== YOUR TASK ==
Transcribe all records verbatim.

Stored data:
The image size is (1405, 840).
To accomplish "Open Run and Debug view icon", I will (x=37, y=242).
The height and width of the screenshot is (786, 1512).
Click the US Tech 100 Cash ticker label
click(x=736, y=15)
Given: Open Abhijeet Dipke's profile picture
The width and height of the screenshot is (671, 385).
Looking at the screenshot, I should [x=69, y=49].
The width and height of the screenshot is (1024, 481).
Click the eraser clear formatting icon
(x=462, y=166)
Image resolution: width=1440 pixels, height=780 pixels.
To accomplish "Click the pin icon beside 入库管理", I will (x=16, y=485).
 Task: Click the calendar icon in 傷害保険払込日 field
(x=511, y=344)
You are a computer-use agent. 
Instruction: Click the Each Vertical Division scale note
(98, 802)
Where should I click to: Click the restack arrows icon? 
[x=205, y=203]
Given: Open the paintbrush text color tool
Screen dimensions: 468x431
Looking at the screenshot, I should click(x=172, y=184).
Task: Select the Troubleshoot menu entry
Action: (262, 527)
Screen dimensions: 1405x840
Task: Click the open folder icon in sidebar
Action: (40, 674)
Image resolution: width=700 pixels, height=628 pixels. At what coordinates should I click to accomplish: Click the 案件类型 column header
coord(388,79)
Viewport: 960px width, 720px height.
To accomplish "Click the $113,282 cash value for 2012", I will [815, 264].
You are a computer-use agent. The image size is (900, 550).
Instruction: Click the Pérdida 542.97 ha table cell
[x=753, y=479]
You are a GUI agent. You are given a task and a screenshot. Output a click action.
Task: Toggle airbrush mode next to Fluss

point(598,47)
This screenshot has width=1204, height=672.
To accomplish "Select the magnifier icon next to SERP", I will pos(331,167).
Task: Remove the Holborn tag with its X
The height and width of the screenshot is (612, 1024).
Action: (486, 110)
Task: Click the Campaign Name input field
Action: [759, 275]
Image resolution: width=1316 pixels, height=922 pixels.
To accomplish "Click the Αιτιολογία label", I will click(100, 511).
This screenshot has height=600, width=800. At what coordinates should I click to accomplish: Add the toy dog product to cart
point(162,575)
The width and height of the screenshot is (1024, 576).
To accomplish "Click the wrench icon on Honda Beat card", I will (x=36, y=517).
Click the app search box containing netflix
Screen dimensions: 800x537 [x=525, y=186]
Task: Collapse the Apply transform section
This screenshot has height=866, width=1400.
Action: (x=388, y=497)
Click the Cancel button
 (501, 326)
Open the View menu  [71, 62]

== EXPECTED ANSWER ==
The image size is (1405, 840).
To accomplish "Open Run and Debug view icon", I will (x=37, y=242).
The height and width of the screenshot is (786, 1512).
Click the US Tech 100 Cash ticker label
click(x=736, y=15)
Given: Open Abhijeet Dipke's profile picture
The width and height of the screenshot is (671, 385).
Looking at the screenshot, I should [x=69, y=49].
The width and height of the screenshot is (1024, 481).
Click the eraser clear formatting icon
(x=462, y=166)
Image resolution: width=1440 pixels, height=780 pixels.
To accomplish "Click the pin icon beside 入库管理", I will (x=16, y=485).
 Task: Click the calendar icon in 傷害保険払込日 field
(x=511, y=344)
You are a computer-use agent. 
Instruction: Click the Each Vertical Division scale note
(98, 802)
Where should I click to: Click the restack arrows icon? 
[x=205, y=203]
Given: Open the paintbrush text color tool
Screen dimensions: 468x431
Looking at the screenshot, I should click(x=172, y=184).
Task: Select the Troubleshoot menu entry
Action: (262, 527)
Screen dimensions: 1405x840
Task: Click the open folder icon in sidebar
Action: (40, 674)
Image resolution: width=700 pixels, height=628 pixels. At what coordinates should I click to accomplish: Click the 案件类型 column header
coord(388,79)
Viewport: 960px width, 720px height.
To accomplish "Click the $113,282 cash value for 2012", I will [815, 264].
You are a computer-use agent. The image size is (900, 550).
Instruction: Click the Pérdida 542.97 ha table cell
[x=753, y=479]
You are a GUI agent. You are given a task and a screenshot. Output a click action.
Task: Toggle airbrush mode next to Fluss

point(598,47)
This screenshot has width=1204, height=672.
To accomplish "Select the magnifier icon next to SERP", I will pos(331,167).
Task: Remove the Holborn tag with its X
The height and width of the screenshot is (612, 1024).
Action: (486, 110)
Task: Click the Campaign Name input field
Action: [759, 275]
Image resolution: width=1316 pixels, height=922 pixels.
To accomplish "Click the Αιτιολογία label", I will click(100, 511).
This screenshot has height=600, width=800. At what coordinates should I click to accomplish: Add the toy dog product to cart
point(162,575)
The width and height of the screenshot is (1024, 576).
To accomplish "Click the wrench icon on Honda Beat card", I will (x=36, y=517).
Click the app search box containing netflix
Screen dimensions: 800x537 [x=525, y=186]
Task: Collapse the Apply transform section
This screenshot has height=866, width=1400.
Action: (x=388, y=497)
Click the Cancel button
 (501, 326)
Open the View menu  [71, 62]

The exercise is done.